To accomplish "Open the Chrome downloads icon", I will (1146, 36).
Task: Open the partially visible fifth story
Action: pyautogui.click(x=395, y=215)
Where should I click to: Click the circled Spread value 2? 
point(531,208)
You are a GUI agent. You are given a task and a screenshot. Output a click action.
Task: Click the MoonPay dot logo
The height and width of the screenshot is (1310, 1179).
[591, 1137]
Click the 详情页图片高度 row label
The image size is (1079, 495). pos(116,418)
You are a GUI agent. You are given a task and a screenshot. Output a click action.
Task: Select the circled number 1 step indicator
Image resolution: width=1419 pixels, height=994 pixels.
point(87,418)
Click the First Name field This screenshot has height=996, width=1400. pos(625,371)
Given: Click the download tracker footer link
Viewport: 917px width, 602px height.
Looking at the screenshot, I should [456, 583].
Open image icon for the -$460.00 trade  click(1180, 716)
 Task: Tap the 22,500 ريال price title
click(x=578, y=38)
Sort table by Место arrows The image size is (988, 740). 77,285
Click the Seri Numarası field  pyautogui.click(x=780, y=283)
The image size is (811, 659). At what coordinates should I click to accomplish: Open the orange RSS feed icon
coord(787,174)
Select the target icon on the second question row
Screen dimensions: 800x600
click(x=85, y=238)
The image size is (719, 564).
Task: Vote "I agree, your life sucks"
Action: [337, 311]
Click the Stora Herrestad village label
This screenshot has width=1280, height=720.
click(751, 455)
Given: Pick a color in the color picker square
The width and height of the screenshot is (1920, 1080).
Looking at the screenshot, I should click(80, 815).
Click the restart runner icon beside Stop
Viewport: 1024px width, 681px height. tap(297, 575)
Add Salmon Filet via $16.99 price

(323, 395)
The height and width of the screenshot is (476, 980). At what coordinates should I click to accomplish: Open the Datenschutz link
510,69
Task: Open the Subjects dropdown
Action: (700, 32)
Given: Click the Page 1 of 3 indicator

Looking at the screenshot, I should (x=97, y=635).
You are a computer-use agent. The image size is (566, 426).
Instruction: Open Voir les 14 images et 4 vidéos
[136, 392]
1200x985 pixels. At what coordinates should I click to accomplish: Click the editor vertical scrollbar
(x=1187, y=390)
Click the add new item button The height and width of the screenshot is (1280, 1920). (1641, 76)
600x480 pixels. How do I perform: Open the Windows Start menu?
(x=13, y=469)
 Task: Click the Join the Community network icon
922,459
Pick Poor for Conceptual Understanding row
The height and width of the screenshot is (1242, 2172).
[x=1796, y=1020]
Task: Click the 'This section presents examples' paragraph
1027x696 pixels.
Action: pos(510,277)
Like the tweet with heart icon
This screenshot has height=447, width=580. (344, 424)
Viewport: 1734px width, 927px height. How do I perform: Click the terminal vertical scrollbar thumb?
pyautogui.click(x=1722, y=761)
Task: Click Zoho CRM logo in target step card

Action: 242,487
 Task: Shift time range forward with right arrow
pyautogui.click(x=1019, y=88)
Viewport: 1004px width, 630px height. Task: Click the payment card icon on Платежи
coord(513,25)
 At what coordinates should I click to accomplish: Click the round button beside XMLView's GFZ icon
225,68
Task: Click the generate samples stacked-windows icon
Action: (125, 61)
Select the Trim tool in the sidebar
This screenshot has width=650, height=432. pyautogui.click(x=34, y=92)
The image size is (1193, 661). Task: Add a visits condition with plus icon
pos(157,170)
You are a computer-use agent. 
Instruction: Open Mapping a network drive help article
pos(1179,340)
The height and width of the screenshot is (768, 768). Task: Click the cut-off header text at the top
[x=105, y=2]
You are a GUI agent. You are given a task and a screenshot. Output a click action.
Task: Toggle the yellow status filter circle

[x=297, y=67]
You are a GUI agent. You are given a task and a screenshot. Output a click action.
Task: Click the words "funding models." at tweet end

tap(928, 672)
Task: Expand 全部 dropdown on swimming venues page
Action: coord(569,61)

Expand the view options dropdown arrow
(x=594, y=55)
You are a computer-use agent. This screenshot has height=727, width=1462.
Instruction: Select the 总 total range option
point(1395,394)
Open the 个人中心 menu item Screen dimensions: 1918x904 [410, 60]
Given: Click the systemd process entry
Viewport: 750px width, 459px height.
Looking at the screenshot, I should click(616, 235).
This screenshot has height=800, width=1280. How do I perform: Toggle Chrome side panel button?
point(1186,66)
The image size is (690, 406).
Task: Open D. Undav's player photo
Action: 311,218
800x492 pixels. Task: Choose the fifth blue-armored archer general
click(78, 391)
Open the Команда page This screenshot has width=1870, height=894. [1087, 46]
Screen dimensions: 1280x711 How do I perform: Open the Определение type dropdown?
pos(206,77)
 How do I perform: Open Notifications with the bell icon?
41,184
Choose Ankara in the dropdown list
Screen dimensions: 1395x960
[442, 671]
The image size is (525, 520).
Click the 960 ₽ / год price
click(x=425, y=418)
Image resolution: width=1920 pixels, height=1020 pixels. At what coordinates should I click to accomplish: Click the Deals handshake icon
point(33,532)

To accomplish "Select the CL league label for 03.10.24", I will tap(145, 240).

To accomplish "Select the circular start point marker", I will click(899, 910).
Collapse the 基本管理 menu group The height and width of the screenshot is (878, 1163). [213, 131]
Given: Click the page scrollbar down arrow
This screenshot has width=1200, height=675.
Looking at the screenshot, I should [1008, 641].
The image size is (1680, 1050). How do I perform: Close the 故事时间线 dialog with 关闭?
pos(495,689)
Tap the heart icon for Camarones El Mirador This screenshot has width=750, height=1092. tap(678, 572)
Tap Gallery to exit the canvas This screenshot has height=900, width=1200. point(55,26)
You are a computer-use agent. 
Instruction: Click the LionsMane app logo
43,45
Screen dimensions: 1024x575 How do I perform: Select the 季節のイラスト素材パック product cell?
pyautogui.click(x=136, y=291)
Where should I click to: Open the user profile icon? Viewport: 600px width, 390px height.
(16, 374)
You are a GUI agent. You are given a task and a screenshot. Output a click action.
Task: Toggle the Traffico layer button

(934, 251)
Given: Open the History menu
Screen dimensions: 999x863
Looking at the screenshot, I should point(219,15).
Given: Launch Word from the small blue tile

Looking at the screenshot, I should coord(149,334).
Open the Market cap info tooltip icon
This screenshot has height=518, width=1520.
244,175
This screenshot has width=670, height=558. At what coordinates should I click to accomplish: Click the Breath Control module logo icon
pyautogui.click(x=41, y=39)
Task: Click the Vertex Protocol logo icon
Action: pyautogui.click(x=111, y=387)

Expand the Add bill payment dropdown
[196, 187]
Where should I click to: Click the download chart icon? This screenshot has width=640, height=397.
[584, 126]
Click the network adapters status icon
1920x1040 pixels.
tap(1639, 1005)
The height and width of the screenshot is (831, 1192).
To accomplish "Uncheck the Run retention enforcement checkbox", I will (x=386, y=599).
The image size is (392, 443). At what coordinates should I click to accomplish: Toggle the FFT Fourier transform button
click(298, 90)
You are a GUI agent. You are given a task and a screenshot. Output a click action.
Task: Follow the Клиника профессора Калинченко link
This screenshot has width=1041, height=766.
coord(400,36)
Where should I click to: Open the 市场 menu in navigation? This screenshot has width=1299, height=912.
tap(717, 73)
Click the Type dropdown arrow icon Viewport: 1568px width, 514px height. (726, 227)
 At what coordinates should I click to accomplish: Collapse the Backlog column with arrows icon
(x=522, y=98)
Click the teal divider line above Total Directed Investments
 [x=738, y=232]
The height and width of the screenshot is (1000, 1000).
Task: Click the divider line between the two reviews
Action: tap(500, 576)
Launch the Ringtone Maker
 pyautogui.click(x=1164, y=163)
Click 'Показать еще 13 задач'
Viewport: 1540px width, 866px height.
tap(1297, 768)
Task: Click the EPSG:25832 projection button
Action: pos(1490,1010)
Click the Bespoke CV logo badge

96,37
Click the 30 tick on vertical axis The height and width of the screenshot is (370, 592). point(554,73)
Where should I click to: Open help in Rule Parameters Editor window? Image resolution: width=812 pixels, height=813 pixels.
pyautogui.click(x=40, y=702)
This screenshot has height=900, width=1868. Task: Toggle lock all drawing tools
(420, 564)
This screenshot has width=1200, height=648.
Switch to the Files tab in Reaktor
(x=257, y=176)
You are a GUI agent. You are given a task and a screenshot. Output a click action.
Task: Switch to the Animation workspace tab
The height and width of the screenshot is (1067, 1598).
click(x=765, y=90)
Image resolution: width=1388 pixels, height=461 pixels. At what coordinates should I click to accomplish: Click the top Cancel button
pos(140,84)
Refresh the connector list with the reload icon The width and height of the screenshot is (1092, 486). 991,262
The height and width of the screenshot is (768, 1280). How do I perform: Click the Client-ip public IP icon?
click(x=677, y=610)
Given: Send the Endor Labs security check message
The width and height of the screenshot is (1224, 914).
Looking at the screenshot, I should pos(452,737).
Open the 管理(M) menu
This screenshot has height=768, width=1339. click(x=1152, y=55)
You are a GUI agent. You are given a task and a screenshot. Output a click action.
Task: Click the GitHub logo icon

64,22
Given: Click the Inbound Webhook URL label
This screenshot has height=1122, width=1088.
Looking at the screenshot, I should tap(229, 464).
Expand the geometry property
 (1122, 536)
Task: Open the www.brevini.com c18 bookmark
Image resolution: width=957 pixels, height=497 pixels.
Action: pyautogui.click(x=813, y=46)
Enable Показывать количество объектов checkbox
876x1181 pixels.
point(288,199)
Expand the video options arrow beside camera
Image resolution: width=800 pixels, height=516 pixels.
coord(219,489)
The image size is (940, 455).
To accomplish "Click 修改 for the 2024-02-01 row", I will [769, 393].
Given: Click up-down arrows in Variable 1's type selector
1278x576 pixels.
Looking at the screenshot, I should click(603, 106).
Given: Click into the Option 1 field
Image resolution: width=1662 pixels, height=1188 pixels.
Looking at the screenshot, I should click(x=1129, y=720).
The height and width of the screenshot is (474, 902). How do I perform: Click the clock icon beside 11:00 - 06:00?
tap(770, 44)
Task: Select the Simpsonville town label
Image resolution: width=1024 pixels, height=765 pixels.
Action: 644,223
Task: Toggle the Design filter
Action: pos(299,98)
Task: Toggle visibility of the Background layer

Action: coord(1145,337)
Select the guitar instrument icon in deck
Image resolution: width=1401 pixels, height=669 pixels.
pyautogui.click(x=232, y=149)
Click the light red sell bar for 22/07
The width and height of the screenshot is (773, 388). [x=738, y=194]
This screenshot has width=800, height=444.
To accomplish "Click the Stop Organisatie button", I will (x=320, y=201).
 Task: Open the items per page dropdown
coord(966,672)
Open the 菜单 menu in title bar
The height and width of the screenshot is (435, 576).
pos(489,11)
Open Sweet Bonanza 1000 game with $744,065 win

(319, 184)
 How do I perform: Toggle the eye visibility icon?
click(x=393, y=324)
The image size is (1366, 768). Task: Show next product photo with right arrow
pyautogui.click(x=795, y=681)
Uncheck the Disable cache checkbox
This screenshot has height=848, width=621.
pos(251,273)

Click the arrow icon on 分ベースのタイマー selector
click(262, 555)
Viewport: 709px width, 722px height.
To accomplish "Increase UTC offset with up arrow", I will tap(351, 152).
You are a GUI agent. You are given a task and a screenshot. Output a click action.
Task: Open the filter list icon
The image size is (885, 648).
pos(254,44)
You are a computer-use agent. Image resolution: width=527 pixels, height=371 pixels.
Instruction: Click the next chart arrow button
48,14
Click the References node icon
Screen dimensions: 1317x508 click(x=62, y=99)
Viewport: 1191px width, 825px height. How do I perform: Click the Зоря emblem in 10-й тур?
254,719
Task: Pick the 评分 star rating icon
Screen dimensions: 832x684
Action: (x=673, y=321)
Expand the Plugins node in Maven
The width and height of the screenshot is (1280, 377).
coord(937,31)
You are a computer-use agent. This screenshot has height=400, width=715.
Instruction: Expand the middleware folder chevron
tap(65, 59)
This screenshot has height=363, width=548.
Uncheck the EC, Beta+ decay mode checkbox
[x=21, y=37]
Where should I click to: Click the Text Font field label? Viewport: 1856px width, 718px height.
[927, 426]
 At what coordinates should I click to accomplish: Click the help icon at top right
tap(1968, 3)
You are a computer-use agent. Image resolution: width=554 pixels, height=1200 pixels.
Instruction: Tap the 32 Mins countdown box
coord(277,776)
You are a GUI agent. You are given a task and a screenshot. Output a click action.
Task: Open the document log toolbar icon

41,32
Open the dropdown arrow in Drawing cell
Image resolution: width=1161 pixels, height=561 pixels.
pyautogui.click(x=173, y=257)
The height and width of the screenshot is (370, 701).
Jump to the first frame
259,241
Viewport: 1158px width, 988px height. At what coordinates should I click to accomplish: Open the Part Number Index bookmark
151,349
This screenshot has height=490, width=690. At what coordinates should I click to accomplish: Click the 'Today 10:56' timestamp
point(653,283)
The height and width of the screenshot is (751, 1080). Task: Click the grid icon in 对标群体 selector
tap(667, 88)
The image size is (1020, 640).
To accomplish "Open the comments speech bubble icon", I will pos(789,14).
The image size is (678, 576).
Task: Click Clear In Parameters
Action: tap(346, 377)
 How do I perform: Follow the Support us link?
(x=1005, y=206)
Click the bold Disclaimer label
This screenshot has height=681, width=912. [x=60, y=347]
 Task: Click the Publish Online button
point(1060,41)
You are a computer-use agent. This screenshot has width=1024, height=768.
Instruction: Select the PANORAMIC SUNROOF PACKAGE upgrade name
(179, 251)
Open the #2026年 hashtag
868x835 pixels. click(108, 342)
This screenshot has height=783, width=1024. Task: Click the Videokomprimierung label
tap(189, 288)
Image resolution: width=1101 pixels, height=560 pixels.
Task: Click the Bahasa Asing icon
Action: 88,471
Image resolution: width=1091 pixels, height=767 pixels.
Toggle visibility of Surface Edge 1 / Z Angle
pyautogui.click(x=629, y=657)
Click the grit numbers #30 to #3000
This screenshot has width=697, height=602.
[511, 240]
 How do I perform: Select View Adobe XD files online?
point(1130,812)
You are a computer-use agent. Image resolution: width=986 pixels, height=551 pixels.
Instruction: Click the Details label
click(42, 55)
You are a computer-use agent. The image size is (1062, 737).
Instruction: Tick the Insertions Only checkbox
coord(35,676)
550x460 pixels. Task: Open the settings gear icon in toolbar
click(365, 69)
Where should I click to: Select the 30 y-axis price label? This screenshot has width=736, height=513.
_ _ _ _ _ _ _
### EXERCISE DESCRIPTION
Look through the records for the string "axis". Copy every line that has it.

### RESPONSE
Click the 30 tick on vertical axis The height and width of the screenshot is (370, 592). point(554,73)
Where should I click to: Select the 30 y-axis price label? This screenshot has width=736, height=513.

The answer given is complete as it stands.